### WHAT THIS TASK INVOLVES:
I need the records below retyped exactly.

Dataset entries:
= Beginning of Section =

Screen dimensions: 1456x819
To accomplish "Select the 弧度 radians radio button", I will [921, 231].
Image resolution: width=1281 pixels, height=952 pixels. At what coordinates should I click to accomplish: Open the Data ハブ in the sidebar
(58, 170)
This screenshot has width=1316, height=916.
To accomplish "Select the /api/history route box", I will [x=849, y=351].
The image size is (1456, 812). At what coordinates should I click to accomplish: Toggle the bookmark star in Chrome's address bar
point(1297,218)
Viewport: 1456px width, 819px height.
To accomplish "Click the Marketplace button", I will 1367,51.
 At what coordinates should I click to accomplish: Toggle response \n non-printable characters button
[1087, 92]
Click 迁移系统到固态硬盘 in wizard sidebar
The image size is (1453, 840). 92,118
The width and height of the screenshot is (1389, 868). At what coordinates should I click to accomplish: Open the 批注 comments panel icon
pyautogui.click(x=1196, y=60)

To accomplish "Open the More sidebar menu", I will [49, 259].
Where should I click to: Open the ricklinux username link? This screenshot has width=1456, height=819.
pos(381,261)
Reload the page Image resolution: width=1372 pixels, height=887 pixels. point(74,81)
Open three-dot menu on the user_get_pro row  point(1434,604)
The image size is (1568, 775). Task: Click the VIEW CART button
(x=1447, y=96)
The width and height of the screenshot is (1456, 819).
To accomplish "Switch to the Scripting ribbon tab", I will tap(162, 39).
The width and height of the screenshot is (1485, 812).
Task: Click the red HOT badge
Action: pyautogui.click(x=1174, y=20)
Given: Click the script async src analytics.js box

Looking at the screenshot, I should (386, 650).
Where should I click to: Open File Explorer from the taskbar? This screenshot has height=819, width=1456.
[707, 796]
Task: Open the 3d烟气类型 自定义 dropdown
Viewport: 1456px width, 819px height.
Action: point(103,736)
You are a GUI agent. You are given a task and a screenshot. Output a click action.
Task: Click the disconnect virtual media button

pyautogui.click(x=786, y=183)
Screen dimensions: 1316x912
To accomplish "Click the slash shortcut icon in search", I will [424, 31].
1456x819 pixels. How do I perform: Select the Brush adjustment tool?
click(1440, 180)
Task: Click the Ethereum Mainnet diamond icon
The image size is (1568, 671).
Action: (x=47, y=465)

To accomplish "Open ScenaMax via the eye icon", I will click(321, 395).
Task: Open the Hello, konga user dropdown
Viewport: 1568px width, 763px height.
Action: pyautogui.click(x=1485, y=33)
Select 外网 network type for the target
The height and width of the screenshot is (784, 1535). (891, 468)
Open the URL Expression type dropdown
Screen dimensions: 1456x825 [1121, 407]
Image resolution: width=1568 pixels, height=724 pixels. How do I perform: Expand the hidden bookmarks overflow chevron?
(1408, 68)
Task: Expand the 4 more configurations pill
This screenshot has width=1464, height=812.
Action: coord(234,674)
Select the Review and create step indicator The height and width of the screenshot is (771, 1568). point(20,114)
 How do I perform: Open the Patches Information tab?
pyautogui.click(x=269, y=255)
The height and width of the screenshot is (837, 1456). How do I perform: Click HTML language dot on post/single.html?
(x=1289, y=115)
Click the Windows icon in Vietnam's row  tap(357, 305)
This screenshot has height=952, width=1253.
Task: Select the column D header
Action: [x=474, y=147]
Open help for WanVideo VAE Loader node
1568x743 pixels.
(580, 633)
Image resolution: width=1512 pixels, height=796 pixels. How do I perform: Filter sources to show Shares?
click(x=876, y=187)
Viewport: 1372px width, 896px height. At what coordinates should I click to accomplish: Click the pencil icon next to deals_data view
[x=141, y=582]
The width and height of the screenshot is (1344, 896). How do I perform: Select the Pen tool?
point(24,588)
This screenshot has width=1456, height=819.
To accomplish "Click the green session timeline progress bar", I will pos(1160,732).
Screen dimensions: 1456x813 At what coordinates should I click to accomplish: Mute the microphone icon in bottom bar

= End of Section =

### TASK ANSWER:
Screen dimensions: 1456x819
To accomplish "Select the 弧度 radians radio button", I will [921, 231].
Image resolution: width=1281 pixels, height=952 pixels. At what coordinates should I click to accomplish: Open the Data ハブ in the sidebar
(58, 170)
This screenshot has width=1316, height=916.
To accomplish "Select the /api/history route box", I will [x=849, y=351].
The image size is (1456, 812). At what coordinates should I click to accomplish: Toggle the bookmark star in Chrome's address bar
point(1297,218)
Viewport: 1456px width, 819px height.
To accomplish "Click the Marketplace button", I will 1367,51.
 At what coordinates should I click to accomplish: Toggle response \n non-printable characters button
[1087, 92]
Click 迁移系统到固态硬盘 in wizard sidebar
The image size is (1453, 840). 92,118
The width and height of the screenshot is (1389, 868). At what coordinates should I click to accomplish: Open the 批注 comments panel icon
pyautogui.click(x=1196, y=60)

To accomplish "Open the More sidebar menu", I will [49, 259].
Where should I click to: Open the ricklinux username link? This screenshot has width=1456, height=819.
pos(381,261)
Reload the page Image resolution: width=1372 pixels, height=887 pixels. point(74,81)
Open three-dot menu on the user_get_pro row  point(1434,604)
The image size is (1568, 775). Task: Click the VIEW CART button
(x=1447, y=96)
The width and height of the screenshot is (1456, 819).
To accomplish "Switch to the Scripting ribbon tab", I will tap(162, 39).
The width and height of the screenshot is (1485, 812).
Task: Click the red HOT badge
Action: pyautogui.click(x=1174, y=20)
Given: Click the script async src analytics.js box

Looking at the screenshot, I should (386, 650).
Where should I click to: Open File Explorer from the taskbar? This screenshot has height=819, width=1456.
[707, 796]
Task: Open the 3d烟气类型 自定义 dropdown
Viewport: 1456px width, 819px height.
Action: point(103,736)
You are a GUI agent. You are given a task and a screenshot. Output a click action.
Task: Click the disconnect virtual media button

pyautogui.click(x=786, y=183)
Screen dimensions: 1316x912
To accomplish "Click the slash shortcut icon in search", I will [424, 31].
1456x819 pixels. How do I perform: Select the Brush adjustment tool?
click(1440, 180)
Task: Click the Ethereum Mainnet diamond icon
The image size is (1568, 671).
Action: (x=47, y=465)

To accomplish "Open ScenaMax via the eye icon", I will click(321, 395).
Task: Open the Hello, konga user dropdown
Viewport: 1568px width, 763px height.
Action: pyautogui.click(x=1485, y=33)
Select 外网 network type for the target
The height and width of the screenshot is (784, 1535). (891, 468)
Open the URL Expression type dropdown
Screen dimensions: 1456x825 [1121, 407]
Image resolution: width=1568 pixels, height=724 pixels. How do I perform: Expand the hidden bookmarks overflow chevron?
(1408, 68)
Task: Expand the 4 more configurations pill
This screenshot has width=1464, height=812.
Action: coord(234,674)
Select the Review and create step indicator The height and width of the screenshot is (771, 1568). point(20,114)
 How do I perform: Open the Patches Information tab?
pyautogui.click(x=269, y=255)
The height and width of the screenshot is (837, 1456). How do I perform: Click HTML language dot on post/single.html?
(x=1289, y=115)
Click the Windows icon in Vietnam's row  tap(357, 305)
This screenshot has height=952, width=1253.
Task: Select the column D header
Action: [x=474, y=147]
Open help for WanVideo VAE Loader node
1568x743 pixels.
(580, 633)
Image resolution: width=1512 pixels, height=796 pixels. How do I perform: Filter sources to show Shares?
click(x=876, y=187)
Viewport: 1372px width, 896px height. At what coordinates should I click to accomplish: Click the pencil icon next to deals_data view
[x=141, y=582]
The width and height of the screenshot is (1344, 896). How do I perform: Select the Pen tool?
point(24,588)
This screenshot has width=1456, height=819.
To accomplish "Click the green session timeline progress bar", I will pos(1160,732).
Screen dimensions: 1456x813 At what coordinates should I click to accomplish: Mute the microphone icon in bottom bar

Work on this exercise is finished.